▸ ARTICLE:
Unlike rent for an apartment, which is paid in advance, mortgage interest is usually paid in arrears. That means it is paid after the amount accrues. A mortgage payment on April 1, for example, pays the interest for March. When interest is paid before it accrues, that payment is an example of prepaid interest.

Key Takeaways

  • Prepaid interest occurs any time you pay interest on a loan in advance rather than in arrears, and it is common when closing a home loan.
  • This usually covers the first few weeks of interest on a home loan—the period between when you close and when your first payment will begin to cover interest.
  • Like other mortgage interest, prepaid interest is usually tax-deductible.

Common Instances of Prepaid Interest

Borrowers typically prepay interest when they take out a loan to either buy a home or refinance an existing mortgage. As a borrower closes a deal, they prepay the interest that will accrue during their initial weeks in the home. Prepaid interest usually covers interest that accrues between the day the sale closed and the first day covered by the first mortgage payment.

▸ SUPPLIED RECORDS:
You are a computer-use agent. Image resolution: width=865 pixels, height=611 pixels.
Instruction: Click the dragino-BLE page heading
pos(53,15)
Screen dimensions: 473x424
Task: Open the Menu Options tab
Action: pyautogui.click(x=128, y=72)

▸ REQUIRED TASKS:
**A.** List every statement under the "Key Takeaways" heading of the prepaid interest article.
**B.** According to the prepaid interest article, when is mortgage interest usually paid?
**C.** Rewrite the stretch of the prepaid interest article from "Key Takeaways" through "first mortgage payment.", substituting "house loan" for "home loan".

▸ WORKED SOLUTIONS:
**A.**
- Prepaid interest occurs any time you pay interest on a loan in advance rather than in arrears, and it is common when closing a home loan.
- This usually covers the first few weeks of interest on a home loan—the period between when you close and when your first payment will begin to cover interest.
- Like other mortgage interest, prepaid interest is usually tax-deductible.

**B.** In arrears, meaning after the amount accrues.

**C.**
Key Takeaways

  • Prepaid interest occurs any time you pay interest on a loan in advance rather than in arrears, and it is common when closing a house loan.
  • This usually covers the first few weeks of interest on a house loan—the period between when you close and when your first payment will begin to cover interest.
  • Like other mortgage interest, prepaid interest is usually tax-deductible.

Common Instances of Prepaid Interest

Borrowers typically prepay interest when they take out a loan to either buy a home or refinance an existing mortgage. As a borrower closes a deal, they prepay the interest that will accrue during their initial weeks in the home. Prepaid interest usually covers interest that accrues between the day the sale closed and the first day covered by the first mortgage payment.